▶ [Work to complete]:
Your task is to copy each line of the listing that contains the word "Slow".

▶ [Task inputs]:
[Start of Attachment]
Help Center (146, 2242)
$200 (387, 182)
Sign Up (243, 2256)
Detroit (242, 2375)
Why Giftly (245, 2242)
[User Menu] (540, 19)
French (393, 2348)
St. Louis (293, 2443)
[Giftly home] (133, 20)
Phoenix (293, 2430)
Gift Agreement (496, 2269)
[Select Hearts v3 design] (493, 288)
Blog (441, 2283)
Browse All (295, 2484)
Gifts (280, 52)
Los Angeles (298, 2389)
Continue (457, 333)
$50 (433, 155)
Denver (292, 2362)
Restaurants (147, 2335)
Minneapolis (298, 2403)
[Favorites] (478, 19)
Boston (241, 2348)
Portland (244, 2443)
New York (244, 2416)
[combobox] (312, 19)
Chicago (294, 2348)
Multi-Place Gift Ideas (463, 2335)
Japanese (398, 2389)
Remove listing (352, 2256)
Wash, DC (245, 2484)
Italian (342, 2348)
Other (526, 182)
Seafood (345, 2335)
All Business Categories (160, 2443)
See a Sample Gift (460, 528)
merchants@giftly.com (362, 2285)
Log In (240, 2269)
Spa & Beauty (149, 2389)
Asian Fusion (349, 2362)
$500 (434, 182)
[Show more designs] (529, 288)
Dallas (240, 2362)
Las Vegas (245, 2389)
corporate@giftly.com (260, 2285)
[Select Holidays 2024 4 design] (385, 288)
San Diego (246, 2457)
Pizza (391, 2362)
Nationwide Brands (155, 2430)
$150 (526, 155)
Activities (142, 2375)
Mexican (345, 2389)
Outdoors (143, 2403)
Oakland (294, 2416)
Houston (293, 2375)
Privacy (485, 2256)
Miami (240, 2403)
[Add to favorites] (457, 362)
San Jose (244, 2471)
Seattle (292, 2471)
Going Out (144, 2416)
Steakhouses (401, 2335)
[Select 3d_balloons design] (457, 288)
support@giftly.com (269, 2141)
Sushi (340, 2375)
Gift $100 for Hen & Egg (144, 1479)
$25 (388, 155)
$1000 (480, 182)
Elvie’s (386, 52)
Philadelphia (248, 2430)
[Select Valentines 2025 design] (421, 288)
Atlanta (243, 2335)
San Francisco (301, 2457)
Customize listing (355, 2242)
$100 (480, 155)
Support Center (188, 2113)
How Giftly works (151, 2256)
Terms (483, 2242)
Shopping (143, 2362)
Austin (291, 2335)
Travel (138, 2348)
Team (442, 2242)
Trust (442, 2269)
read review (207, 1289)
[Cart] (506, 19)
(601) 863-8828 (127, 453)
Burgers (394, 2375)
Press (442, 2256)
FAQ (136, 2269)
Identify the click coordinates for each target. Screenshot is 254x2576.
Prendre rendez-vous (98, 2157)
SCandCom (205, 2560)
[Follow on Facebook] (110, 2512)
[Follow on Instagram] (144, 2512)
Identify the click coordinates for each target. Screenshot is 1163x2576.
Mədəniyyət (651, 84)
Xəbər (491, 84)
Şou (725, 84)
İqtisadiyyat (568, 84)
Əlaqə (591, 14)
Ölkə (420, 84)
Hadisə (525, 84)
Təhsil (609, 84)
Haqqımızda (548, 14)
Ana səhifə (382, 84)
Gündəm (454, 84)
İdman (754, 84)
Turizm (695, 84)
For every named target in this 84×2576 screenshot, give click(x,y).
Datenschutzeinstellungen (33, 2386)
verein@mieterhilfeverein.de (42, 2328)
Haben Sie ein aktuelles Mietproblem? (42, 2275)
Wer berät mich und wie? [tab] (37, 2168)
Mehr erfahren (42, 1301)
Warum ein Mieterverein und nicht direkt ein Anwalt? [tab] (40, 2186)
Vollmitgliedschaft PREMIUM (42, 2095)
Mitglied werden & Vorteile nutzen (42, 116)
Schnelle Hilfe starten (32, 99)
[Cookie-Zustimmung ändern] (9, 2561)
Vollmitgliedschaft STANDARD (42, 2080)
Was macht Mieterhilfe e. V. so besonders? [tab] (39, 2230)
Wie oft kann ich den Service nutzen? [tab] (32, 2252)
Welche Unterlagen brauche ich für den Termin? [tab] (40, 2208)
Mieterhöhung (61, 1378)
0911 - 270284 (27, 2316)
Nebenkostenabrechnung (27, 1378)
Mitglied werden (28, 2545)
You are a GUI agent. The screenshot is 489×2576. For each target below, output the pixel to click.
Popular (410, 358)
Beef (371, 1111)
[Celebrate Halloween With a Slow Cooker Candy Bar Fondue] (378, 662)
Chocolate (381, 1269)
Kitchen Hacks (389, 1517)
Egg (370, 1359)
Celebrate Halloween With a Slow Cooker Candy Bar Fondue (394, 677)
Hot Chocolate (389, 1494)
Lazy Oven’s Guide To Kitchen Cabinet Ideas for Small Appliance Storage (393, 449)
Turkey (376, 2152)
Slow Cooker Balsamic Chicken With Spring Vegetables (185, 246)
[End of Attachment]
▶ [Written answer]:
[Celebrate Halloween With a Slow Cooker Candy Bar Fondue] (378, 662)
Celebrate Halloween With a Slow Cooker Candy Bar Fondue (394, 677)
Slow Cooker Balsamic Chicken With Spring Vegetables (185, 246)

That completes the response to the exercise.